These tasted like Lay’s, but like if Lay’s had made a last-minute decision to throw the craveable-yet-manageable greasiness of their product out the window? More helpfully, Amanda wrote: “These tasted like a processed food that a ‘90s health PSA would warn against.” Helen noted an overwhelming oily aftertaste. This makes sense, as this was the chip with the most potential oils involved, per its ingredient list (“one or more” of no less than  five different oils).

Ingredients: Potatoes, vegetable oil (contains one or more of the following: corn, cottonseed, sunflower, soybean or canola oil), salt.

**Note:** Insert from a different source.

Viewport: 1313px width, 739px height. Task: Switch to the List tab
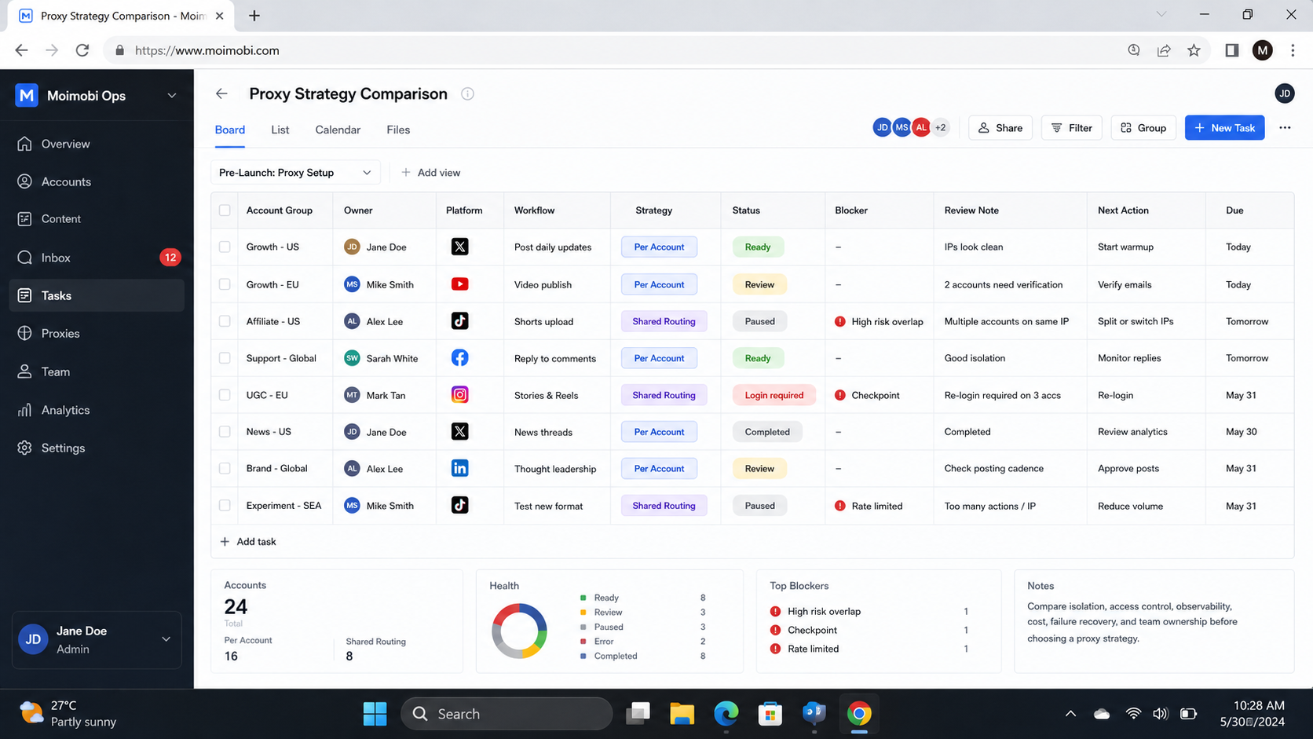[280, 130]
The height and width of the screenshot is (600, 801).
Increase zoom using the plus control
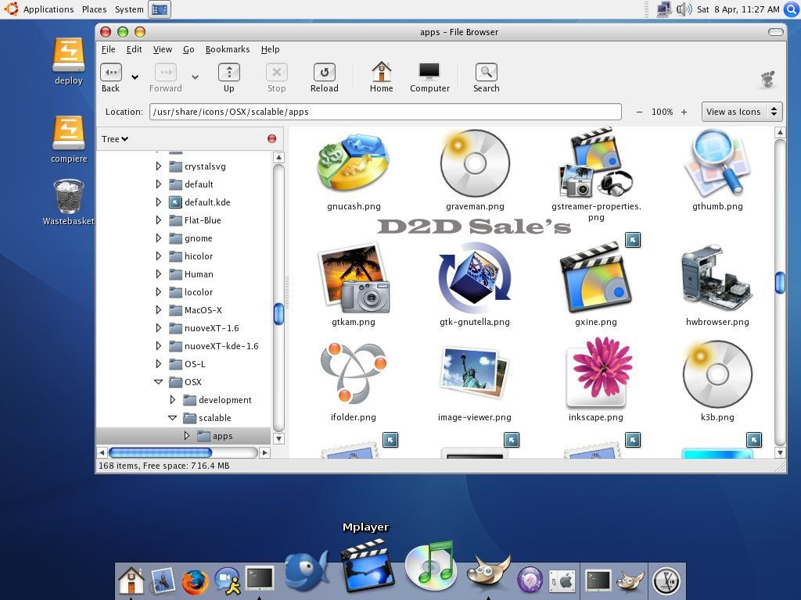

Utz Original Potato Chips, 3/5

To look at these is to think you’ve laid eyes on the Utopian Ideal of Potato Chips. And…they were very nice!! I think we all just hope that when we are re-defining “the perfect potato chip” (after society collapses and we begin rebuilding again, etc., etc.) that we will want said chips to taste fresh! And salty!

Ingredients: Potatoes, vegetable oil (contains one or more of the following: cottonseed oil, corn oil, and/or sunflower oil), salt.

Cape Cod Original Kettle Cooked Potato Chips, 2.83/5

The group’s tasting notes for these nearly identically mirrored those of their Deep River ones. The distinction was that these (which are kettle-cooked, btw!) were even thicker, which helped crystallize that our preference is a thinner-cut chip! I would go ahead and copy/paste everyone’s pithy lil notes from this one, but they all can be boiled down to: “Wow! Crunchy! Wow! Too thick?”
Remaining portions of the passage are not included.